- [DATA IN THIS EXERCISE]
----------------------------------------
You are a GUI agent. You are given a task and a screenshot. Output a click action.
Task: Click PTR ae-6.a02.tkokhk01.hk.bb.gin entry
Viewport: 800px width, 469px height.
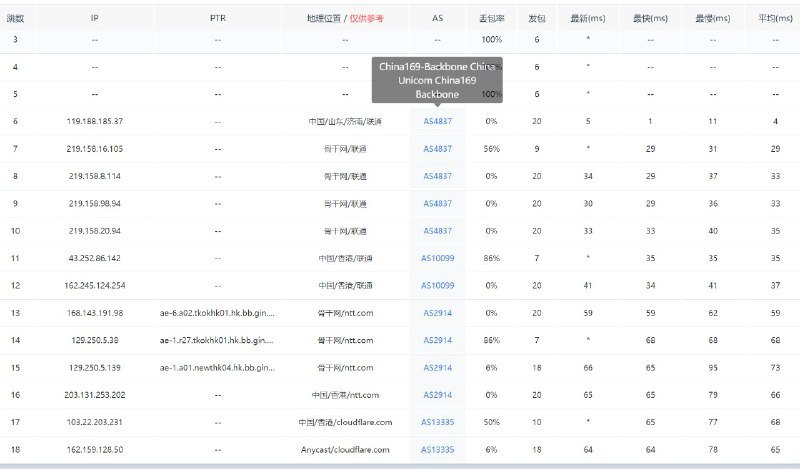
----------------------------------------
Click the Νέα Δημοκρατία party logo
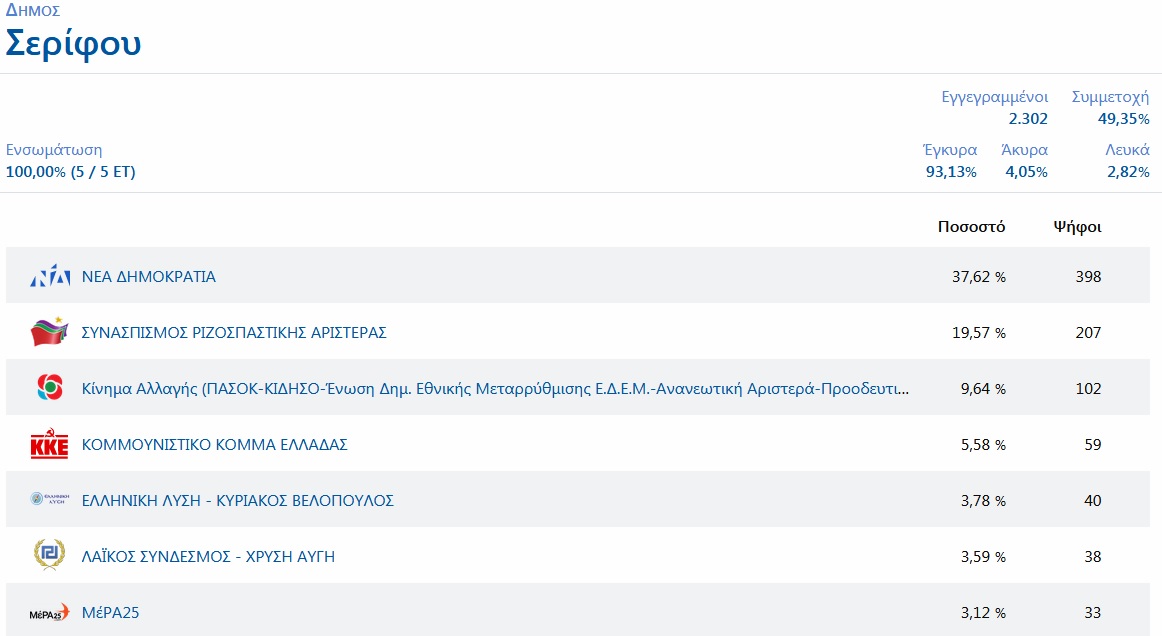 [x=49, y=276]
----------------------------------------
- [ASSIGNED TASK] Out of the data above, transcribe exactly and only the lines starting with the line that has "You are a GUI" and going on through the line that has "Viewport: 800px width, 469px height.", both included.

- [OUTPUT]
You are a GUI agent. You are given a task and a screenshot. Output a click action.
Task: Click PTR ae-6.a02.tkokhk01.hk.bb.gin entry
Viewport: 800px width, 469px height.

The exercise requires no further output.